Sugary drinks and alcoholic beverages are becoming increasingly affordable in many countries due to persistently low tax rates, contributing to rising rates of obesity, diabetes, heart disease, cancers, and injuries, particularly among children and young adults. The World Health Organization (WHO) has released two global reports highlighting the urgent need for governments to strengthen taxes on these harmful products, warning that weak taxation allows them to remain cheap while health systems face growing financial pressure from preventable noncommunicable diseases and injuries.
WHO Director-General Dr. Tedros Adhanom Ghebreyesus emphasized that health taxes are a powerful tool to promote well-being and prevent disease. By increasing taxes on tobacco, sugary drinks, and alcohol, governments can reduce harmful consumption while generating revenue to fund essential health services. Despite the vast profits generated by the global sugary drink and alcohol markets, governments capture only a small fraction of this value through health-focused taxes, leaving societies to bear the long-term health and economic costs.
The reports reveal that while at least 116 countries tax sugary drinks, many high-sugar products such as 100% fruit juices, sweetened milk drinks, and ready-to-drink coffees and teas remain untaxed. Similarly, 167 countries impose taxes on alcoholic beverages, yet alcohol has become more affordable or remained unchanged in price in most nations since 2022, as taxation fails to keep up with inflation and income growth. Wine, for instance, remains untaxed in at least 25 countries, mostly in Europe, despite clear health risks.

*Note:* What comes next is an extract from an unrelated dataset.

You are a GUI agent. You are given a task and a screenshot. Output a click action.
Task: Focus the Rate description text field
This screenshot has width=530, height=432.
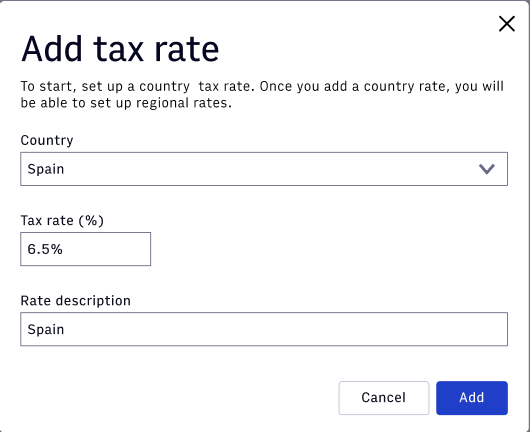click(264, 329)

WHO warns that cheap alcohol drives violence, injuries, and disease, disproportionately affecting public health while industry profits flourish. Tax shares on alcohol remain low globally, with median excise shares of 14% for beer and 22.5% for spirits, while sugary drink taxes are weak and poorly targeted, often applying to only a subset of beverages and accounting for a median of just 2% of the price of a common soda. Few countries adjust taxes for inflation, allowing these harmful products to become progressively more affordable over time.
In response, WHO is urging countries to raise and redesign taxes on alcohol and sugary drinks through its new 3 by 35 initiative, which aims to increase the real prices of tobacco, alcohol, and sugary drinks by 2035. The initiative seeks to make these products less affordable over time, protecting public health and reducing the burden of preventable diseases and injuries.